Exercise tasks
1. In the teaching portfolio, which paper craft techniques do students explore in the Fall Forest project?
2. Write out the part of the teaching portfolio that begins at the words "Teaching Portfolio" and ends after the words "distinctly unique trees.".

Source text
-- -- --

Teaching Portfolio
Samples of student work produced as an arts educator
Fall Forest
Cal CREATE
Sylvia Mendez Elementary School
Berkeley, CA
Grade K-5
The natural variation in autumn trees invites individual creative expression. This project encourages students to notice the details of seasonal changes in their own neighborhoods and backyards. A guided discussion of their observations primes students to explore different paper craft techniques including twirling, twisting, crimping, and looping. Drawing inspiration from whimsical children’s book illustrations, students make intentional decisions about leaf size, shape, and pattern to produce a forest of distinctly unique trees.
Cartography
Cal CREATE
Cragmont Elementary School
Berkeley, CA
Grade K-2
Maps are not only a means to locate your place in the world, but also a generative method to produce new places in different worlds. They are both a tool for understanding and a site of imagination that operate across many scales and conventions. This lesson begins with a guided discussion aided by a variety of maps including topographic hiking maps, schematic subway maps, and road atlases. Using the inquiry-based teaching method of visual thinking strategies, students are encouraged to notice different representational techniques and infer how the 2d map relates to the 3d world we inhabit. Depending on student age, the discussion can be differentiated to introduce conventions like a legend, a compass rose, and scale. Students can choose to map existing places with which they are intimately familiar, for example, their room or neighborhood. They are also encouraged to create maps that illustrate otherwise imaginary places. In other variations on this lesson, students design and send a postcard from their mapped location—past, present, future, real, or otherwise.

-- -- --

Data extract
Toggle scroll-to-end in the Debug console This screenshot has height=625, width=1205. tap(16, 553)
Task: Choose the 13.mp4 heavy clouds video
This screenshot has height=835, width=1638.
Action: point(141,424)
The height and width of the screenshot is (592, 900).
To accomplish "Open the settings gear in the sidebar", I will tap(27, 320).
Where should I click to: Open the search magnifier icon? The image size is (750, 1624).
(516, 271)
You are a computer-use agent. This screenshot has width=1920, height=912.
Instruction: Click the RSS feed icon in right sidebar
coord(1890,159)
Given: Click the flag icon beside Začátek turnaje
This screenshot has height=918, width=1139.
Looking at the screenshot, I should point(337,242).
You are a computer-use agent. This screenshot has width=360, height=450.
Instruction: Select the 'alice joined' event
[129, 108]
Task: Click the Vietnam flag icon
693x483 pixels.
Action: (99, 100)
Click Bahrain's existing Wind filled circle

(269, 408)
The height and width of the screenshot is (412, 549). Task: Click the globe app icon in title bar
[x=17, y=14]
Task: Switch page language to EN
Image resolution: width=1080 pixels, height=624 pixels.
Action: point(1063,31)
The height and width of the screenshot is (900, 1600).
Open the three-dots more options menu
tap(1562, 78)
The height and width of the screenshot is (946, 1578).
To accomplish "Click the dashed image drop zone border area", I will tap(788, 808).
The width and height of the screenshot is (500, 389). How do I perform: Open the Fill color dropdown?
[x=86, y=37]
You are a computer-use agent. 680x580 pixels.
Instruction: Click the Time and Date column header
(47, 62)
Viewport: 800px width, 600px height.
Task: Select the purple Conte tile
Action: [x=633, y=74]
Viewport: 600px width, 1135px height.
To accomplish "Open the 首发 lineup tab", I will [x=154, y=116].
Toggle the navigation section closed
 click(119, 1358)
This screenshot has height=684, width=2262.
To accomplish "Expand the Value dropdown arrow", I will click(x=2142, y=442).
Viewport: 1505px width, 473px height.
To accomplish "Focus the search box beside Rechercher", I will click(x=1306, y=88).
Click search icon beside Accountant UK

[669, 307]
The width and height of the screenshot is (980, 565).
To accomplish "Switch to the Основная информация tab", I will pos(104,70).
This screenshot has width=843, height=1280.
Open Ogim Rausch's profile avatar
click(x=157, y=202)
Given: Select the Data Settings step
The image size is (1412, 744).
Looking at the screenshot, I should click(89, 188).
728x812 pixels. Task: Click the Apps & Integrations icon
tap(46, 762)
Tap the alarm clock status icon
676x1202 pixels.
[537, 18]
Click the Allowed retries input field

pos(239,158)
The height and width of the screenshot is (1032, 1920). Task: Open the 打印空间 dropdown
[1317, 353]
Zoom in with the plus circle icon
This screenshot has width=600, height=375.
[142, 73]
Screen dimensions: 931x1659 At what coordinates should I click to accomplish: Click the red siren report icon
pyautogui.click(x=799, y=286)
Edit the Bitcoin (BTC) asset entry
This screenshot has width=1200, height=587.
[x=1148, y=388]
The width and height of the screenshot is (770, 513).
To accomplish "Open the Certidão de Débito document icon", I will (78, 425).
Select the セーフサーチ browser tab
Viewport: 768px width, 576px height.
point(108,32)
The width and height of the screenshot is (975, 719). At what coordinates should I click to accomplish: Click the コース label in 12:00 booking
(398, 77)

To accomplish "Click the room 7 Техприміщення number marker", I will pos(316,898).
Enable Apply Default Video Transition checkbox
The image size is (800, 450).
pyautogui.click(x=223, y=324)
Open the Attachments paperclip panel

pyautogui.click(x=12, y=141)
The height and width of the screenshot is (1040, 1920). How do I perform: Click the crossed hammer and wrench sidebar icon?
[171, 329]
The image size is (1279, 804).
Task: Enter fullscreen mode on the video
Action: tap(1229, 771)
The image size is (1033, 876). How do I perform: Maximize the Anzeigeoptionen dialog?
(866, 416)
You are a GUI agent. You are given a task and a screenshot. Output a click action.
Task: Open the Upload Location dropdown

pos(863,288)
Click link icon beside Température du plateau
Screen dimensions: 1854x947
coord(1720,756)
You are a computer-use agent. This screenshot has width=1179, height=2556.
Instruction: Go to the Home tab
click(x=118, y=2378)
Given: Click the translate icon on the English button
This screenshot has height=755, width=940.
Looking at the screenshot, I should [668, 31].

-- -- --

Solved tasks
1. Twirling, twisting, crimping, and looping.

2.
Teaching Portfolio
Samples of student work produced as an arts educator
Fall Forest
Cal CREATE
Sylvia Mendez Elementary School
Berkeley, CA
Grade K-5
The natural variation in autumn trees invites individual creative expression. This project encourages students to notice the details of seasonal changes in their own neighborhoods and backyards. A guided discussion of their observations primes students to explore different paper craft techniques including twirling, twisting, crimping, and looping. Drawing inspiration from whimsical children’s book illustrations, students make intentional decisions about leaf size, shape, and pattern to produce a forest of distinctly unique trees.